Selon les Centres de Prévention et de lutte contre les maladies aux États-Unis, une personne sur 100 000 vaccinées contre le coronavirus aurait eu une réaction allergique grave. Un taux nettement supérieur à celui du vaccin contre la grippe, mais qui reste « encore extrêmement rare ».

© Angelo Esslinger / whitesession – Pixabay

Parmi les inquiétudes liées au vaccin contre la COVID-19, les effets secondaires ont une place de choix. S’ils sont souvent minimes, une légère hausse de la température, des douleurs au niveau de l’injection ou encore des maux de tête, certains patients ont développé une réaction allergique plus grave au produit. Selon les études menées par les Centres de Prévention et de lutte contre les maladies (CDC) aux États-Unis, environ une personne sur 100 000 a développé une réaction allergique grave après s’être vu administrer une dose du vaccin de Pfizer-BioNTech. Le CDC a analysé pas moins de 1 893 360 injections entre le 14 et le 23 décembre, et seulement 21 cas d’anaphylaxie sont à déplorer. C’est dix fois plus que pour le vaccin contre la grippe qui provoque 1,3 choc anaphylactique par million de doses. Cette réaction allergique grave a déclenché des difficultés respiratoires, des lèvres gonflées et des éruptions cutanées chez les patients. Selon le CDC, 19 cas de chocs allergiques concernaient des femmes et les symptômes sont apparus entre deux et 150 minutes après l’injection. Le temps médian est de treize minutes. Sur les patients qui ont développé une anaphylaxie, seulement quatre patients ont été hospitalisés et trois d’entre eux ont été admis en soins intensifs. Les 17 autres ont été pris en charge par les urgences et traités pour la plupart avec de l’épinéphrine.

« Les avantages du vaccin l’emportent sur les risques potentiels »

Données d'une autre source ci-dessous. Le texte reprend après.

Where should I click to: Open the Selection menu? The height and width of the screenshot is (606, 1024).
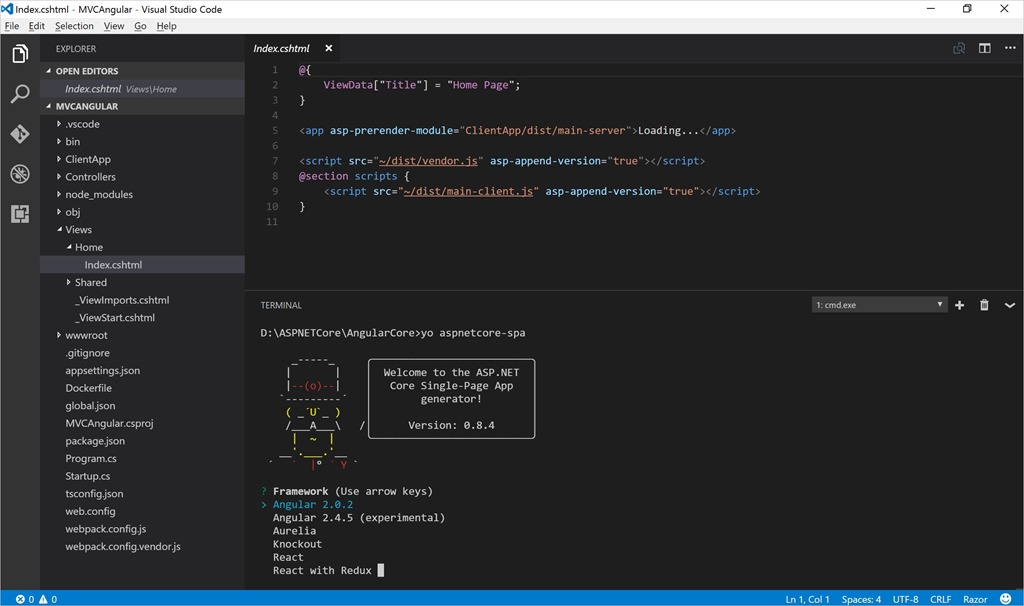(x=74, y=26)
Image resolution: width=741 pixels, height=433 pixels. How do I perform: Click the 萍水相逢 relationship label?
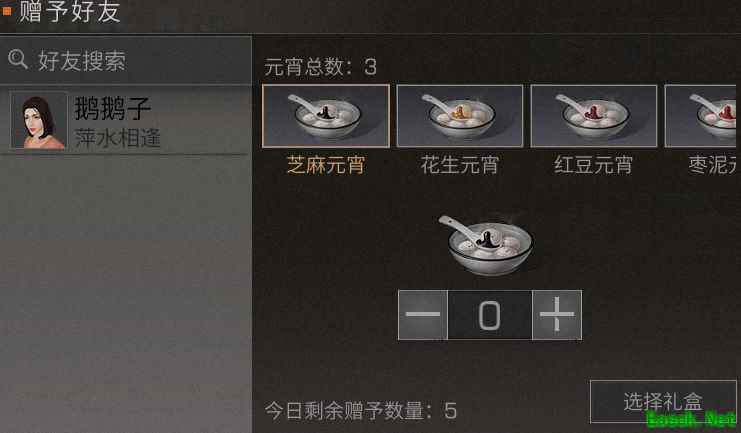pos(118,138)
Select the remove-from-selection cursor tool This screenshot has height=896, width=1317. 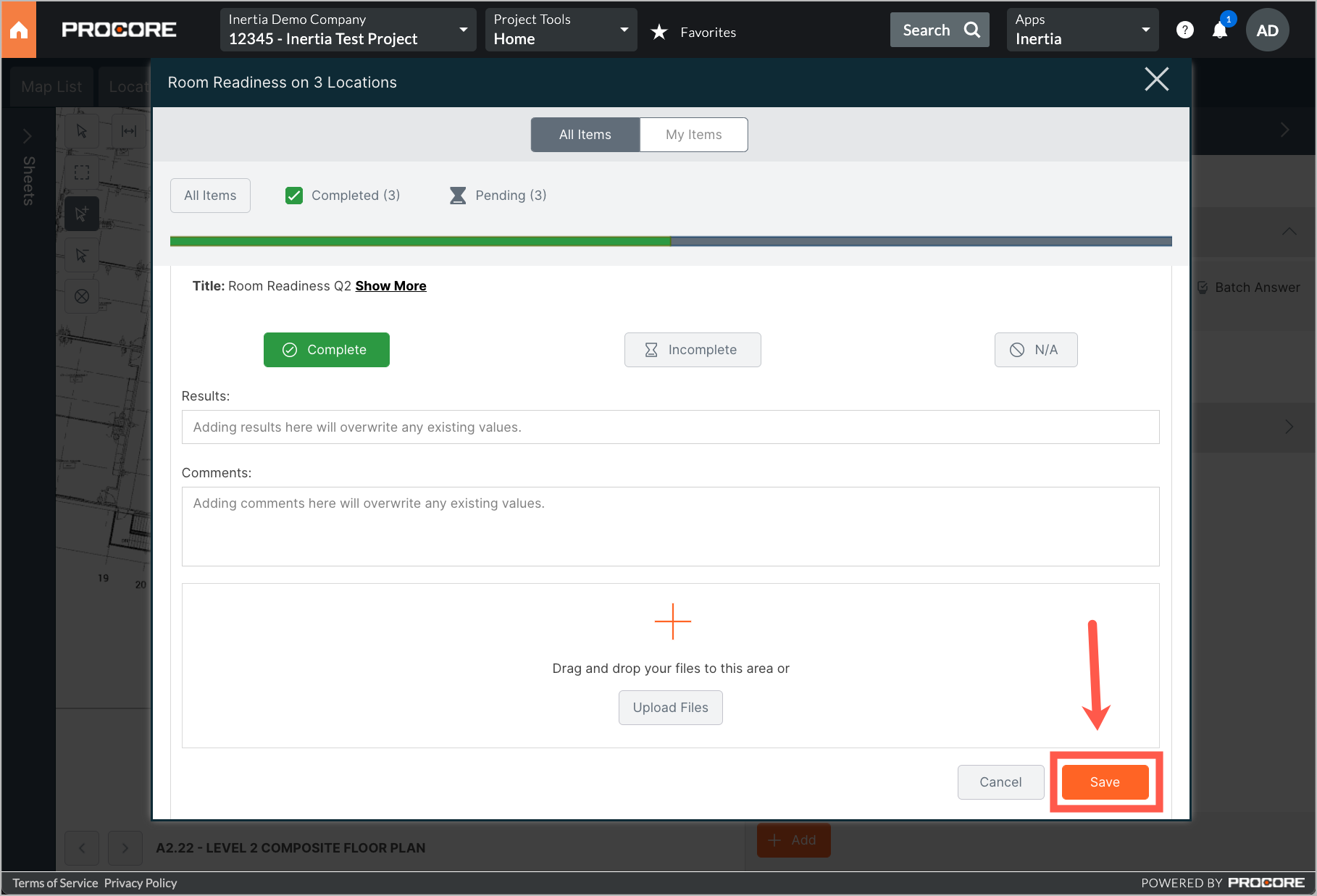point(81,255)
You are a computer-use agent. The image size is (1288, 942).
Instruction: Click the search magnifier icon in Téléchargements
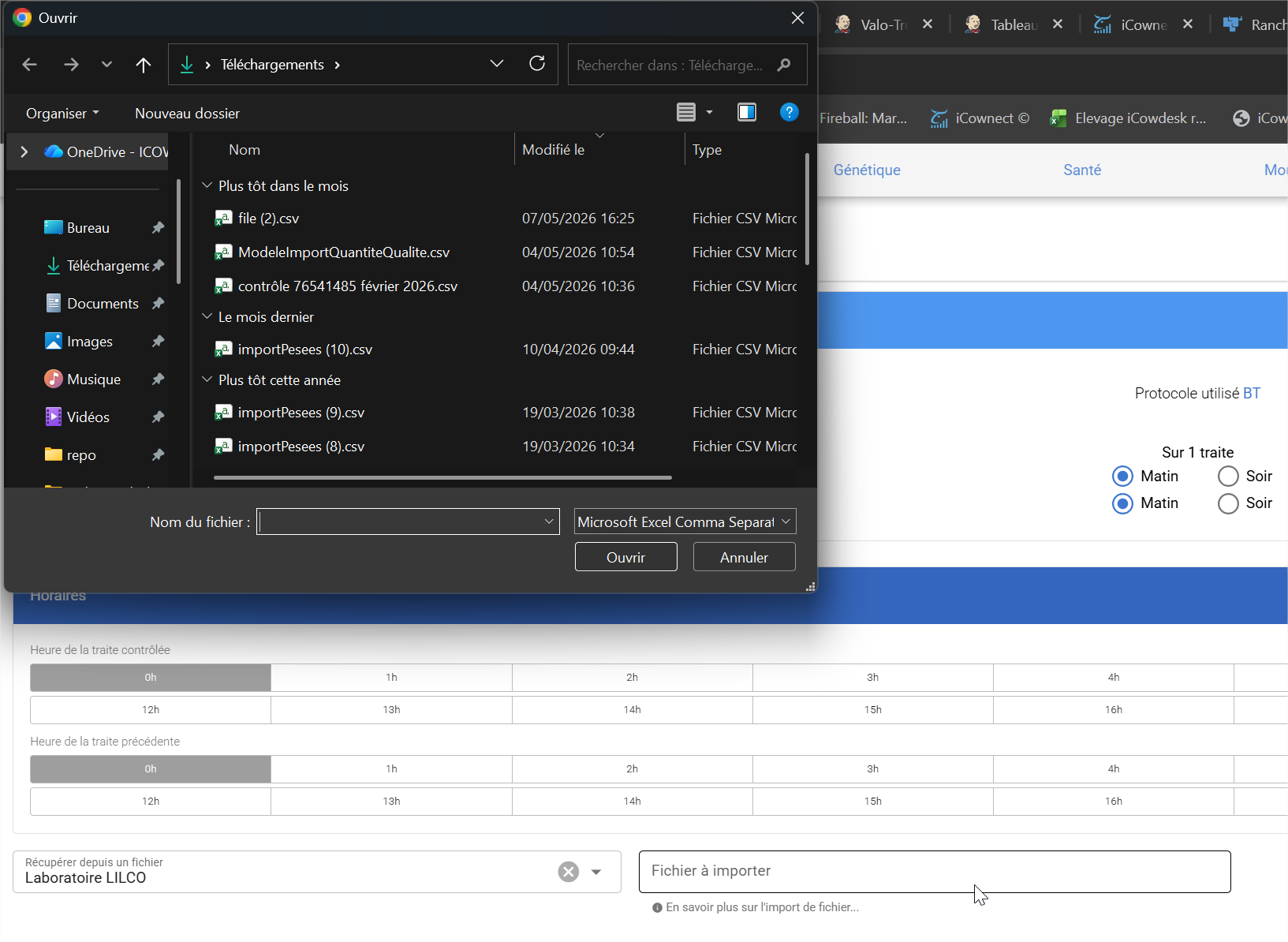[x=783, y=65]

Selon le Dr Nancy Messonnier, le taux d’anaphylaxie reste encore « extrêmement rare » et « les avantages du vaccin l’emportent sur les risques potentiels » rapporte Ouest France en partenariat avec l’AFP. Le CDC recommande en revanche que les patients ayant déjà eu des réactions allergiques aux vaccins par le passé soient gardés en observation pendant une trentaine de minutes après l’injection des vaccins Pfizer et BioNTEch. Les sites administrant les vaccins COVID-19 devront se conformer aux directives du CDC. Il faudra dépister les contre-indications chez les receveurs et disposer des fournitures nécessaires pour gérer l’anaphylaxie notamment des injections intramusculaires d’épinéphrine.